Many people in cities tackle their last mile problems by taking the bus. If it stops right in front of someone’s home or workplace, that’s easy. But, what about people who don’t live on a bus route? Or, who live on side roads that prohibit all large vehicles, even delivery trucks?
Metropolitan Atlanta Rapid Transit Authority’s Ben Limmer says his organization is working on that problem. “MARTA is looking at more innovative solutions to help route some of our community circulator buses,” he said. Those are smaller buses, kind of like airport shuttles. Some run on fixed routes, and some will operate like ride shares. “These would be more like [an] Uber or Lyft type technology,” he explained.
MARTA already partners with those companies. Now, it plans to launch its own version of ride-sharing this year. It’s called a flexible transit pilot program. MARTA got a private grant for it, but the Federal Transit Administration has also given out grant money to spur this kind of innovation nationwide.
MARTA is also using bicycles to solve the last mile problem. “You have access to the city’s Relay bike share, where you can rent a bike either by the hour or by the day,” Limmer explained. Bikes solve a big last mile puzzle: how to get people and packages into places large vehicles can’t go. In fact, a few miles north at the headquarters for the United Parcel Service, right in the UPS lobby, is a huge, electric tricycle. On top of the two wheels in back is a compartment for packages that makes the bike look like a mini-UPS truck.

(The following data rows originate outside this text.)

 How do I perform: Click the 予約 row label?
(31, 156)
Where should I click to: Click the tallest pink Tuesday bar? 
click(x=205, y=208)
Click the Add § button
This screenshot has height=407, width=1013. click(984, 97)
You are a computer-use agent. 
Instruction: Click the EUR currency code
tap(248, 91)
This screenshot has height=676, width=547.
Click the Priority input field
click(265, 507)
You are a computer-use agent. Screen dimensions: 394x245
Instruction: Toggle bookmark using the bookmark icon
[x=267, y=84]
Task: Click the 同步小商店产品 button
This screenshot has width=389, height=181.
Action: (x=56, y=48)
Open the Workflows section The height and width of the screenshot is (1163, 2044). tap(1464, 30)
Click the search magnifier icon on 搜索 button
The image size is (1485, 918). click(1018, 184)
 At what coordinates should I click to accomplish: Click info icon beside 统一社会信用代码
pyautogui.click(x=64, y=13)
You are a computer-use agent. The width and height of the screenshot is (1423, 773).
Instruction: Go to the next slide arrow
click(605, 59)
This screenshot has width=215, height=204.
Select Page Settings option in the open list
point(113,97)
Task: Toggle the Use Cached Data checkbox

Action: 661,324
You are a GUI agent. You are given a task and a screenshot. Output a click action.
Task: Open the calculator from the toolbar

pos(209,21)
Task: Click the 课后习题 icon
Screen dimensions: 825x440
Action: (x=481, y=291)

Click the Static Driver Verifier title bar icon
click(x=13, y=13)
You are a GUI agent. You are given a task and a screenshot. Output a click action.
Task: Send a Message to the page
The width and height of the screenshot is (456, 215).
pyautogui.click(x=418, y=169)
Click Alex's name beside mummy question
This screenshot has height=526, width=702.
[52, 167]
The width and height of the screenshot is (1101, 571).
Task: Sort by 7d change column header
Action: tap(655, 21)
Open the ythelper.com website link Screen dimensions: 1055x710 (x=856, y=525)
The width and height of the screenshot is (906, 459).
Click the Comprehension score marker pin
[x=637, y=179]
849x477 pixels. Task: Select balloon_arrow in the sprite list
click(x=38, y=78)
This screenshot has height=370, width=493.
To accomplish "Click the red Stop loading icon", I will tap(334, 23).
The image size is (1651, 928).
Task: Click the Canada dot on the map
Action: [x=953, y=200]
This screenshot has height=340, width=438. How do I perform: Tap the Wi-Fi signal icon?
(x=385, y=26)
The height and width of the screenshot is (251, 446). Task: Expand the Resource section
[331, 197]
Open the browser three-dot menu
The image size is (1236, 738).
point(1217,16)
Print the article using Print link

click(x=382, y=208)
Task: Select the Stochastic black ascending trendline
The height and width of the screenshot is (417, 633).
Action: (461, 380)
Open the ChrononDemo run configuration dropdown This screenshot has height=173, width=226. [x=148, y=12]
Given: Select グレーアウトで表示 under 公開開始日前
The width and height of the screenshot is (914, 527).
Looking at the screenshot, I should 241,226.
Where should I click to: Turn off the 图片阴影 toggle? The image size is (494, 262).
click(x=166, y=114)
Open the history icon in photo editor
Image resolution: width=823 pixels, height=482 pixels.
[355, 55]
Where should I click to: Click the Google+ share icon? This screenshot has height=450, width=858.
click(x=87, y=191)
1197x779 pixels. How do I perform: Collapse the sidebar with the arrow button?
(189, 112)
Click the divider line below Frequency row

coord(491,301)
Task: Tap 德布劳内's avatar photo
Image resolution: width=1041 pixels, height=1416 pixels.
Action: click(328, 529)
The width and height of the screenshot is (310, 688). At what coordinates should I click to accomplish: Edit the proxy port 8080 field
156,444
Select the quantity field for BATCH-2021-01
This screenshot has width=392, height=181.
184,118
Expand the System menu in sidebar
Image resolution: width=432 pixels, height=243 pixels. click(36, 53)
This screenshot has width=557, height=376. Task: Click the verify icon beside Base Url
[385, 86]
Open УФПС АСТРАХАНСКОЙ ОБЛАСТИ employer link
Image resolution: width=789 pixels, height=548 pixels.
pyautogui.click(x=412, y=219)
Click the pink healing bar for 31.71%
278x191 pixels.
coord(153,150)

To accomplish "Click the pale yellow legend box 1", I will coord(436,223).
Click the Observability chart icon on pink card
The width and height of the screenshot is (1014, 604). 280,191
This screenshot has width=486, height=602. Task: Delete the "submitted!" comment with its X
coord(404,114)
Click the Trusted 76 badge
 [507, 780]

Ed Rogers is a senior engineer with UPS who works on the last mile problem. “So, what is good about this type of vehicle is we are able to get into areas where traditional, large delivery vehicles are prohibited,” he said.
Some online retailers, who are dropping off more single packages at homes instead of stacks of them at stores have started to innovate as well. Amazon is trying out drones for delivery. FedEx is experimenting with robots.
UPS created its own, elaborate computer program. It’s the same idea as the MARTA app, but much more complicated. It’s called ORION, which stands for the On-Road Integrated Optimization and Navigation system. Every day for every UPS driver, it calculates more than a trillion possible routes. Then, it picks the best one.
“At UPS, if we shave a mile off of every route across the U.S. every day — $50 million savings,” Rogers said. “It adds up.”
It took more than ten years to develop ORION. Rogers won’t say how much it cost UPS, but he does say it was worth it.
So, how are all these different organizations coming up with similar last mile solutions?
“They would be industrial and systems engineers. They would be computer information systems analysts writing the code, writing the algorithms,” explained Walter Wallace. He runs the Global Logistics RoundTable at Georgia State University.
Wallace said all those jobs fall under a field called telematics. It basically involves getting as much information as possible, analyzing the numbers and then using them to travel efficiently. That work is in high demand. “It’s a complicated, complex world, but today’s mandate is analytics,” he said. “It’s no longer an option.”
That’s true whether sending a package, or sending people home on a bus.